En l’espèce, l’association [I] n’était que partiellement fondée dans ses demandes, de sorte qu’aucune résistance abusive de la part des défendeurs n’est caractérisée.
En conséquence, la demande de dommages et intérêts de l’association [I] sera rejetée.
5
Sur les frais du procès et l’exécution provisoire
Sur les dépens
Aux termes de l’article 696 du code de procédure civile, la partie perdante est condamnée aux dépens, à moins que le juge, par décision motivée, n’en mette la totalité ou une fraction à la charge d’une autre partie.
Monsieur [U] [K] et Madame [T] [K], qui succombent à l’instance, seront solidairement condamnés aux dépens de l’instance.
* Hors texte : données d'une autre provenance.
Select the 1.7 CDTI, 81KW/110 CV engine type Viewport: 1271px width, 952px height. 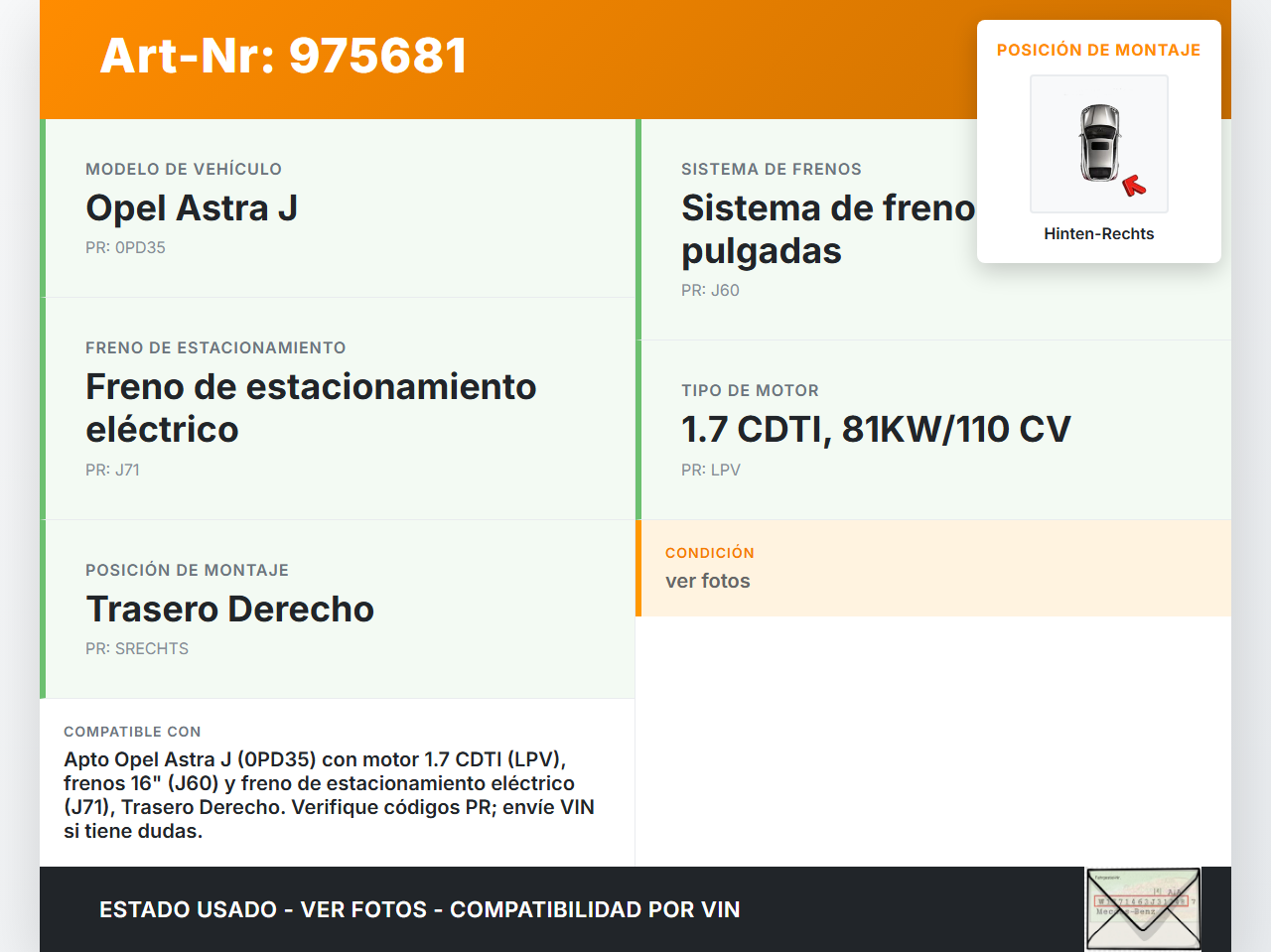875,429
Sur les demandes au titre des frais irrépétibles
Aux termes de l’article 700 du code de procédure civile, le juge condamne la partie tenue aux dépens ou qui perd son procès à payer à l’autre partie la somme qu’il détermine, au titre des frais exposés et non compris dans les dépens. Dans tous les cas, le juge tient compte de l’équité ou de la situation économique de la partie condamnée. Il peut, même d’office, pour des raisons tirées des mêmes considérations, dire qu’il n’y a pas lieu à ces condamnations.
Monsieur [U] [K] et Madame [T] [K], condamnés aux dépens, devront verser solidairement à l’association [I] une somme qu’il est équitable de fixer à 200 euros.
Sur l’exécution provisoire
Aux termes de l’article 514 du code de procédure civile, les décisions de première instance sont de droit exécutoires à titre provisoire à moins que la loi ou la décision rendue n’en dispose autrement.
En l’espèce, compte tenu de l’absence de motif dérogatoire, il sera rappelé que la présente décision est exécutoire de plein droit par provision.
PAR CES MOTIFS,
Le tribunal, statuant publiquement, en premier ressort, par jugement réputé contradictoire mis à disposition au greffe,
CONDAMNE solidairement Monsieur [U] [K] et Madame [T] [K] à payer à l’association [I] – Association pour le droit à l’initiative économique la somme de 549,20 euros au titre des échéances impayées de janvier à octobre 2024, avec intérêts au taux légal à compter du 5 septembre 2024 ;
DEBOUTE l’association [I] – Association pour le droit à l’initiative économique du surplus de ses demandes au titre du prêt et du cautionnement ;
DEBOUTE l’association [I] – Association pour le droit à l’initiative économique de sa demande de dommages et intérêts pour procédure abusive ;
CONDAMNE solidairement Monsieur [U] [K] et Madame [T] [K] aux entiers dépens ;
CONDAMNE solidairement Monsieur [U] [K] et Madame [T] [K] à payer à l’association [I] – Association pour le droit à l’initiative économique la somme de 200 euros en application de l’article 700 du code de procédure civile ;
RAPPELLE que la présente décision est exécutoire de plein droit par provision.